Capital Gains Tax: An Easily Missed Mid-Year Check
The CGT annual exempt amount is £3,000 for 2026/27. If you are planning to realise gains on shares, a second property or other chargeable assets this tax year, a mid-year review of your likely total gain — and whether it makes sense to spread disposals across two tax years to use two years' worth of the £3,000 exemption — can genuinely reduce your tax bill. Like the ISA allowance, the CGT exempt amount does not carry forward if unused.
A Simple Mid-Year Action List
- Check total ISA contributions so far against the £20,000 allowance
- Check pension contributions against the £60,000 annual allowance (or your tapered limit)
- Review any planned asset disposals against the £3,000 CGT exempt amount
- If behind on ISA contributions, set up or increase a regular monthly transfer for the remaining months
- Check whether unused pension allowance from the previous three years is available to carry forward
Use the calculators below to check exactly where you stand against your ISA and pension allowances for 2026/27, and plan out the contributions needed to use them fully before April.
Frequently asked questions
Why review tax allowances in July rather than waiting until March?
The 2026/27 tax year started on 6 April 2026, so by early July you are roughly a quarter of the way through it. Reviewing usage now — rather than only in the final weeks before the 5 April 2027 deadline — gives you time to spread contributions evenly across the rest of the year instead of scrambling to use a large allowance in a single lump sum, which is both harder to afford and easier to get wrong.
What is the ISA allowance for 2026/27?
The overall ISA allowance is £20,000 for 2026/27, unchanged and frozen. This can be split across Cash ISA, Stocks & Shares ISA, Innovative Finance ISA and Lifetime ISA (subject to the Lifetime ISA's own £4,000 sub-limit) in any combination you choose, as long as the combined total across all your ISAs does not exceed £20,000 in the tax year.
How much can I pay into a pension in 2026/27 before hitting the annual allowance?
The standard pension annual allowance is £60,000 for 2026/27 (or 100% of your UK relevant earnings if lower), covering total contributions from you, your employer and anyone else on your behalf.
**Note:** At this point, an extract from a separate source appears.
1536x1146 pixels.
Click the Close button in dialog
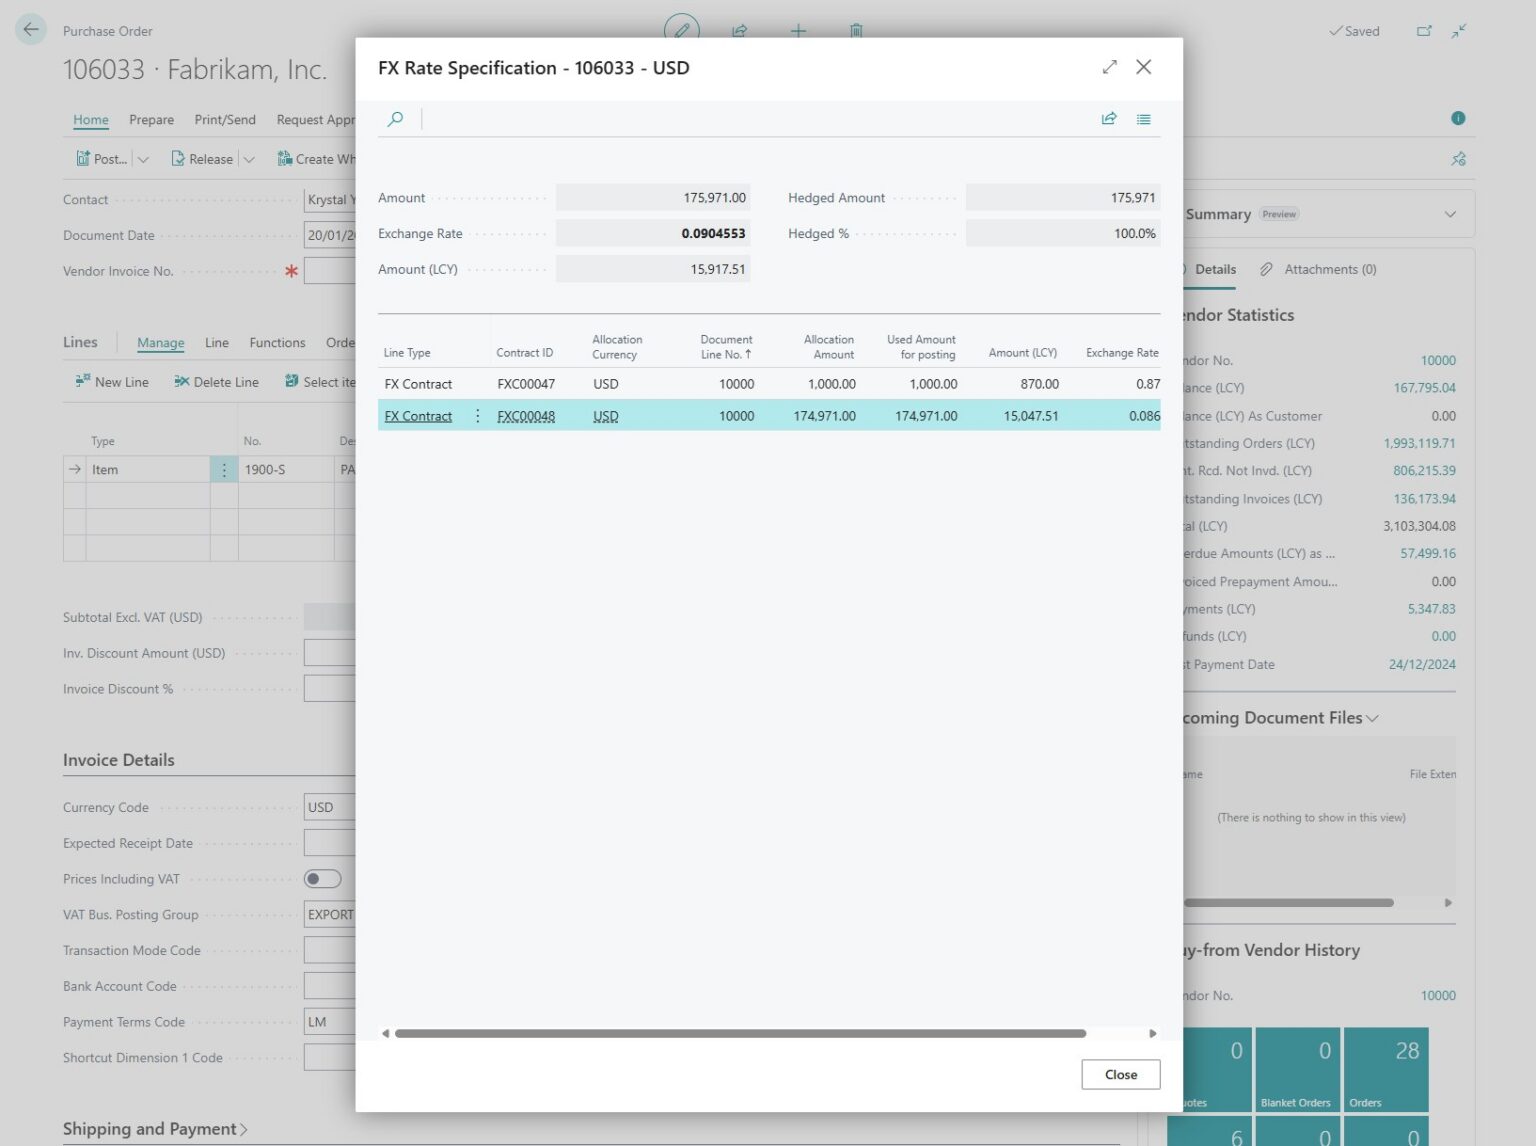(1120, 1074)
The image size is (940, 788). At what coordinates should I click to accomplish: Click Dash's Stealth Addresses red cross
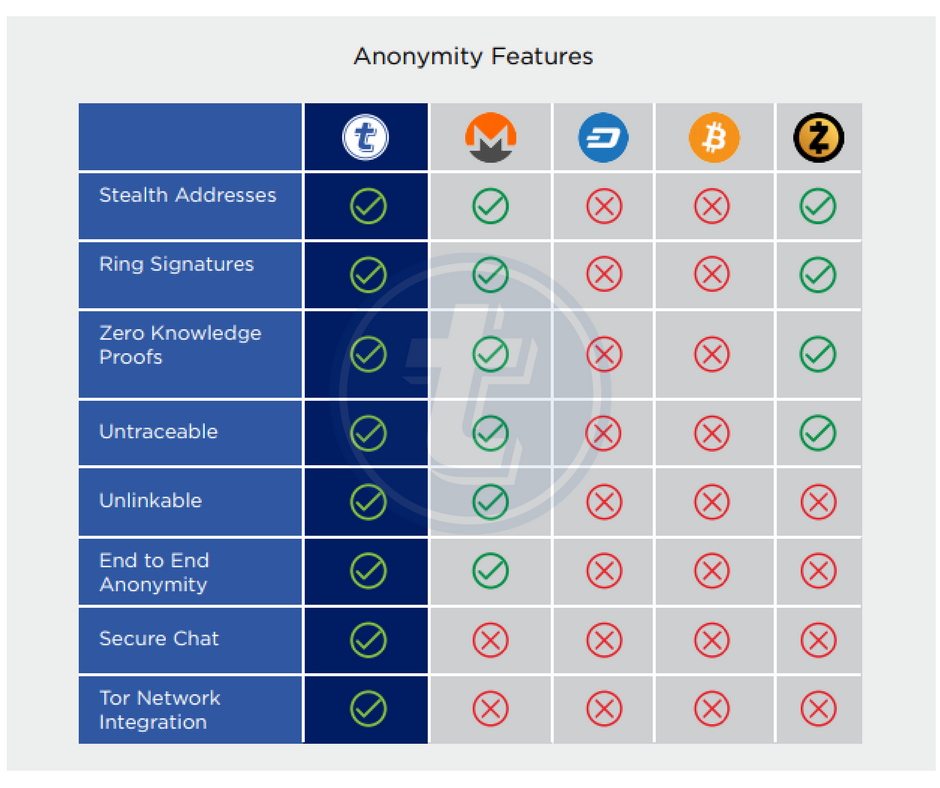604,206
High earners with adjusted income above £260,000 face a tapered allowance down to a minimum of £10,000. Unused allowance from the previous three tax years can potentially be carried forward if you have not fully used it.
What happens to unused ISA allowance if I do not use it by April?
It is lost completely — ISA allowance does not carry forward to the next tax year under any circumstances. This is different from the pension annual allowance, which does allow limited carry-forward of unused allowance from the previous three tax years. This is exactly why a mid-year check is useful: catching an under-used ISA allowance in July leaves nine months to fix it, rather than discovering the gap in the final week of March.